PROBLEM REQUIREMENTS
Reproduce without changes the stretch of lines from the one containing "You are a computer-use" through the one containing "Looking at the screenshot, I should pos(224,393).", with both of those lines included.

>> START EXTRACTED ENTRIES

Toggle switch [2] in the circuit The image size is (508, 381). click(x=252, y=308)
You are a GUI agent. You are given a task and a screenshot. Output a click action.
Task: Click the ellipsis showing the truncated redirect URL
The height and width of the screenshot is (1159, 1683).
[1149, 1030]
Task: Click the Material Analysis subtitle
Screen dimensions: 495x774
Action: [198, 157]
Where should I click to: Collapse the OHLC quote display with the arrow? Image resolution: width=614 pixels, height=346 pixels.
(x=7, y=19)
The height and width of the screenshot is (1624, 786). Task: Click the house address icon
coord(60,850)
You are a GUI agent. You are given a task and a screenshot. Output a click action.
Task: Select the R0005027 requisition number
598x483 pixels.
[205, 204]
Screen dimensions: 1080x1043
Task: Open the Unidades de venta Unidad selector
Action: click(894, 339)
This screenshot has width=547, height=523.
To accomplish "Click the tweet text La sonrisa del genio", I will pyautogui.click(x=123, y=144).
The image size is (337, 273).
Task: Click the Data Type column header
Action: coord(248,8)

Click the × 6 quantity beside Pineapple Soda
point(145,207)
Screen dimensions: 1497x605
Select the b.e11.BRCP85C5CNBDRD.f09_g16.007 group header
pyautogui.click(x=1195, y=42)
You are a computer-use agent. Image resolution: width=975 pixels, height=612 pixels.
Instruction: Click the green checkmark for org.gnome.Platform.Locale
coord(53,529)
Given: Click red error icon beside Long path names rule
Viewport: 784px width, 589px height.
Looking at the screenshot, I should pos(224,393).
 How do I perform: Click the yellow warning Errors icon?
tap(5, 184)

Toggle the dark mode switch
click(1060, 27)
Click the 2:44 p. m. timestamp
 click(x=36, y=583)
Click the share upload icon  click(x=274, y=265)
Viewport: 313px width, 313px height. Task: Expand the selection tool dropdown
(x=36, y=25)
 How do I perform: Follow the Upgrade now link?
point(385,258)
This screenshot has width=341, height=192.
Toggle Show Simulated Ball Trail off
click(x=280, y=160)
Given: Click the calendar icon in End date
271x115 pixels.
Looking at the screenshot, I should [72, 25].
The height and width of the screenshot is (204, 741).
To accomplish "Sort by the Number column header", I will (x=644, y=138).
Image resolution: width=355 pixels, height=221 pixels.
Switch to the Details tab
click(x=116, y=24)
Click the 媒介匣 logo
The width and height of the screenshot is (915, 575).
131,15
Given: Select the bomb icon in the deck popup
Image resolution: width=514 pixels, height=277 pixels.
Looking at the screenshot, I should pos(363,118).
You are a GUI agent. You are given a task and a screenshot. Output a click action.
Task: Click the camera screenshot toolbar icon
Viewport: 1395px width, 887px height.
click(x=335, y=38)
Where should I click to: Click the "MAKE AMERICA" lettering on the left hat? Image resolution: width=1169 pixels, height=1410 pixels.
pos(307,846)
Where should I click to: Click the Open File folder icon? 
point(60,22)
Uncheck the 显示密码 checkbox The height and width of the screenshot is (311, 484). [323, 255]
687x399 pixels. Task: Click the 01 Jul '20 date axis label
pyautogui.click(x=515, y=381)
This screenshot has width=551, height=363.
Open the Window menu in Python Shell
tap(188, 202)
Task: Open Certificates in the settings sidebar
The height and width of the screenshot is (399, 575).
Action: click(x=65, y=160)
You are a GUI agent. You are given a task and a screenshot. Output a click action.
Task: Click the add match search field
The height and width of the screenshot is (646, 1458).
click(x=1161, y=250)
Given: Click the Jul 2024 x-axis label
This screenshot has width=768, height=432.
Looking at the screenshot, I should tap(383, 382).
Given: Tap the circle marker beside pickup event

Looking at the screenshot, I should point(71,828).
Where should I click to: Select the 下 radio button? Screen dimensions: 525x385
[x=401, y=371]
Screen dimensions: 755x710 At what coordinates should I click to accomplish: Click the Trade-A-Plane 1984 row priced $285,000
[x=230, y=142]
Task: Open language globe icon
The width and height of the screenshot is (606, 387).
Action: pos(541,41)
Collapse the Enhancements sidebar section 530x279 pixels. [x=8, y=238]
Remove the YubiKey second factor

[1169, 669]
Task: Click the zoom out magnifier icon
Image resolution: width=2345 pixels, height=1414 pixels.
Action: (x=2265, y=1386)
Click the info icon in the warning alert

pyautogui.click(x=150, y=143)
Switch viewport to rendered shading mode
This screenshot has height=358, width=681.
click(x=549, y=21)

>> END EXTRACTED ENTRIES

TASK RESULT
You are a computer-use agent. Image resolution: width=975 pixels, height=612 pixels.
Instruction: Click the green checkmark for org.gnome.Platform.Locale
coord(53,529)
Given: Click red error icon beside Long path names rule
Viewport: 784px width, 589px height.
Looking at the screenshot, I should pos(224,393).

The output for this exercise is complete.